Well, it’s that time of the year folks. Deadline for filing income taxes is April 15. Are you stumped in grappling with BIR Form 1701? Or is your problem the “Certificate of Creditable Tax Withheld At Source”?

Don’t feel bad. Hindi tayo nagi-isa. At his Princeton University laboratory, physicist Albert Einstein grappled with his income tax, then admitted: “This is too difficult for a mathematician. It takes a philosopher”.

Supreme Court chief justice Renato Corona pooh-poohs Einstein. Sure, Corona’s Statements of Assets and Liabilities are studded with under-declarations. But these are “not intentional”, Corona’s defense counsel Serafin Cuevas argues. “Gaps can be remedied after a review…If it’s not intentional, no criminal or liability is incurred….”

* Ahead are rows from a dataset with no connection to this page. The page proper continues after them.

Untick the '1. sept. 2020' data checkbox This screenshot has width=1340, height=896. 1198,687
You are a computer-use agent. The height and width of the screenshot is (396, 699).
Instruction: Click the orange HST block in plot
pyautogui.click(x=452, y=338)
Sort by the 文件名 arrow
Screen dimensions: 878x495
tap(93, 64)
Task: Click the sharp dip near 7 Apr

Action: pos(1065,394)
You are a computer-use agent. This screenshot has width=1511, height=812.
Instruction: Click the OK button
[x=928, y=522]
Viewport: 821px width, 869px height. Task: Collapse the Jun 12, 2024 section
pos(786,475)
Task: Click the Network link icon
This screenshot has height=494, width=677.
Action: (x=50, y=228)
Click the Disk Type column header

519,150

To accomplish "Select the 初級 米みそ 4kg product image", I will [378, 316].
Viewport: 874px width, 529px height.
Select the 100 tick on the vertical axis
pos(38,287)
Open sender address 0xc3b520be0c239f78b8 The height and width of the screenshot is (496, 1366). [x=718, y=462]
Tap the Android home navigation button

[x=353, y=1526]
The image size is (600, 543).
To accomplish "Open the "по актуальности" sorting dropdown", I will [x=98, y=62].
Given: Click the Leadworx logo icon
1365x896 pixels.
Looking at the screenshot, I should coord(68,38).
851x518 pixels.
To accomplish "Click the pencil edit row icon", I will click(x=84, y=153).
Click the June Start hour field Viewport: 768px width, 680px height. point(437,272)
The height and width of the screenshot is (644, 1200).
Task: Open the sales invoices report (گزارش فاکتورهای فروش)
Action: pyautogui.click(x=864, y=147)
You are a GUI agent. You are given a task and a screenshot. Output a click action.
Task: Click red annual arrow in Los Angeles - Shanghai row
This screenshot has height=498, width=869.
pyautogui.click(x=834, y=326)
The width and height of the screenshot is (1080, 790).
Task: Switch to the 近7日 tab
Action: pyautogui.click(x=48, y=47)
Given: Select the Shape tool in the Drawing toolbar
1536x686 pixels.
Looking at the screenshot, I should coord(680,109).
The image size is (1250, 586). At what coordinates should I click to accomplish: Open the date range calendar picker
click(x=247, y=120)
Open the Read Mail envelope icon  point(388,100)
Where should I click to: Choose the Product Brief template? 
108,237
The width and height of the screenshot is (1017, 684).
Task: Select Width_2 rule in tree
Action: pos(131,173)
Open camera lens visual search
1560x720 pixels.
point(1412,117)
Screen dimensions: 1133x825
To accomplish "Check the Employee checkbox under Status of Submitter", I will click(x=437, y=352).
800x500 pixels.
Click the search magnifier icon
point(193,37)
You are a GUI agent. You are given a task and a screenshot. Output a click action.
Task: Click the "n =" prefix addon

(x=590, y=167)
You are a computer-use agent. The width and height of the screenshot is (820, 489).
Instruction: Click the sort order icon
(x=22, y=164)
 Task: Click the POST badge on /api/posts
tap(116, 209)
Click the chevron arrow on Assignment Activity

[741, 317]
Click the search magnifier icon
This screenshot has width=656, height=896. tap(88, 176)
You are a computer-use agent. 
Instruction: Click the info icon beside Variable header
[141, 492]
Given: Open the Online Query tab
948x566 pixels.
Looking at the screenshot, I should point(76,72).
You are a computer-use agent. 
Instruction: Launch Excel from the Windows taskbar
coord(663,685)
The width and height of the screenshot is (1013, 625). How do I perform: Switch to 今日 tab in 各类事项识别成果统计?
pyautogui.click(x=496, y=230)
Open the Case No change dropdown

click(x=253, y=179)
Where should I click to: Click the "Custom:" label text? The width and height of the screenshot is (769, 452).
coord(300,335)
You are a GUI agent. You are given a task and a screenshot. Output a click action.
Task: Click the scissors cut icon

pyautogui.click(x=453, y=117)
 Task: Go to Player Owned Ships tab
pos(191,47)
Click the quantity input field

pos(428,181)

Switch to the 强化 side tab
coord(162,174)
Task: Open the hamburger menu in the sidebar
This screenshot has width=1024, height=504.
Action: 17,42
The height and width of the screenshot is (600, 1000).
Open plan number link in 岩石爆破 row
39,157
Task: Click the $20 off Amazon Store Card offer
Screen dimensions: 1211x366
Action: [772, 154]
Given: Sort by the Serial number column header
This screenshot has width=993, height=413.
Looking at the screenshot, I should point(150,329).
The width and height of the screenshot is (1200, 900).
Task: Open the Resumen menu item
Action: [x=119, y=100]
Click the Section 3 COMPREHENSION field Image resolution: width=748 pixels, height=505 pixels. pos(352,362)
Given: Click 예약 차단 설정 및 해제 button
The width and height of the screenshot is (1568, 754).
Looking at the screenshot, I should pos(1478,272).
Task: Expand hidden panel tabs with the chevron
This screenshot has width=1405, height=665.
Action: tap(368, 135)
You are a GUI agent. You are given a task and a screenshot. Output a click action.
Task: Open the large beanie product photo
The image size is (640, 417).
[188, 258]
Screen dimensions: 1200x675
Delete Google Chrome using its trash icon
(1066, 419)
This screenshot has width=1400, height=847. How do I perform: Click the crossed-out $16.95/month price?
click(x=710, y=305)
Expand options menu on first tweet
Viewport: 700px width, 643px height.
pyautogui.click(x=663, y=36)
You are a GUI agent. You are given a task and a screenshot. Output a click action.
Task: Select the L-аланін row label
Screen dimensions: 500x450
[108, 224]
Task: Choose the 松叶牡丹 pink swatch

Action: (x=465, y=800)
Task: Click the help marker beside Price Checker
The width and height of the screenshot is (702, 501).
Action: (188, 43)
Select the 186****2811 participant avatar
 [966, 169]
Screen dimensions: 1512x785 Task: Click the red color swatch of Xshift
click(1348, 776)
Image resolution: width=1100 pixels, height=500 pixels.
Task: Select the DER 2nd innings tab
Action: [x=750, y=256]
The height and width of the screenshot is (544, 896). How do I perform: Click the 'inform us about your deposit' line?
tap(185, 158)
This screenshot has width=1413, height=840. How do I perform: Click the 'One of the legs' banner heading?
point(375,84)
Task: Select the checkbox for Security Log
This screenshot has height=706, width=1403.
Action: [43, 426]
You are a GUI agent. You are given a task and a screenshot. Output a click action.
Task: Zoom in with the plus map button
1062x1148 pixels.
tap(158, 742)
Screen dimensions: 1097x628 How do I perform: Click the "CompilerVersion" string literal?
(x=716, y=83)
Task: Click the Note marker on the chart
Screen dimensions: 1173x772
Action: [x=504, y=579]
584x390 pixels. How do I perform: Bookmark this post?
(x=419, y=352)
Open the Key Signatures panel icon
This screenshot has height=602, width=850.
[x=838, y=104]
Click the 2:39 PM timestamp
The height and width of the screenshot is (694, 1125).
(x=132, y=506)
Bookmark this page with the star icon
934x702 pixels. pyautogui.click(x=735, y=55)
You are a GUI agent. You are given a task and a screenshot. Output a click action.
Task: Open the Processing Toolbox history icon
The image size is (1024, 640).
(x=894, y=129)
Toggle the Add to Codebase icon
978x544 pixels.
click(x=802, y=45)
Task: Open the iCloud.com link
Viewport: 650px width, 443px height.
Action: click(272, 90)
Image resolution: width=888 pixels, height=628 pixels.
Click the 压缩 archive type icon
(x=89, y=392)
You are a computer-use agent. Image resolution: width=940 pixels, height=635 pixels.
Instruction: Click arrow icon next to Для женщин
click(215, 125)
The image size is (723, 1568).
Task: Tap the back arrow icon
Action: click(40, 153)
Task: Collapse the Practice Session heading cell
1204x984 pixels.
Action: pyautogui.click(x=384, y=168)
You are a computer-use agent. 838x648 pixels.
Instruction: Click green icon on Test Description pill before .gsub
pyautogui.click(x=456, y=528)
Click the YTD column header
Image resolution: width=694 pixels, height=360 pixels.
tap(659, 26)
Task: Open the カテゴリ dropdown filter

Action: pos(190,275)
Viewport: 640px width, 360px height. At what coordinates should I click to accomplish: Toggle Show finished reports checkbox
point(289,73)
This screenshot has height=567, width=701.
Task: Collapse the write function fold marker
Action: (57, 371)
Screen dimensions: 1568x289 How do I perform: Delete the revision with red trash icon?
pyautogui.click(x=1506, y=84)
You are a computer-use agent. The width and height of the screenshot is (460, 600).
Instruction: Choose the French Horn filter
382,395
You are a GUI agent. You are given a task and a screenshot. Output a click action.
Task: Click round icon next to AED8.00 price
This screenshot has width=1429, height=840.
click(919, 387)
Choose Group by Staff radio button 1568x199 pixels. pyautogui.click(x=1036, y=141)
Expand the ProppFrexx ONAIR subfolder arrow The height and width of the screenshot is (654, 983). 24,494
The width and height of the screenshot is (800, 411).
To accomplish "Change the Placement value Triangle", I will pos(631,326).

No kidding? “Cuevas would like the public to believe that in financial matters, CJ Corona is somewhat bumbling,”: blogger Raissa Robles notes. “What does he know about filling up SALNs accurately?”

The defense panel doesn’t say Corona was a tax lawyer who once worked for the country’s largest auditing firm. At Sycip, Gorres & Velayo, he specialized on regulation of corporate and financial institutions. Why, he even dispensed tax advice in a Manila Chronicle column.

No. Corona ’s column was not the reason Manila Chronicle folded up. But would you buy a second hand car from someone who can’t get his SALNs right? --- to pirate a line from the anti-Richard Nixon campaign.

“I’m proud to be paying taxes ( to government ),” the late humorist Arthur Godfrey once said:…”The only thing is I could be just as proud for half of the money.

Over in Sarangani province, Congressman Emmanuel Pacquiao is battling taxes. The fighter will brawl with welterweight boxer Tim Bradley on June 9 ( before retiring?). “Manny” has been jabbed, meanwhile, by the Bureau of Internal Revenue .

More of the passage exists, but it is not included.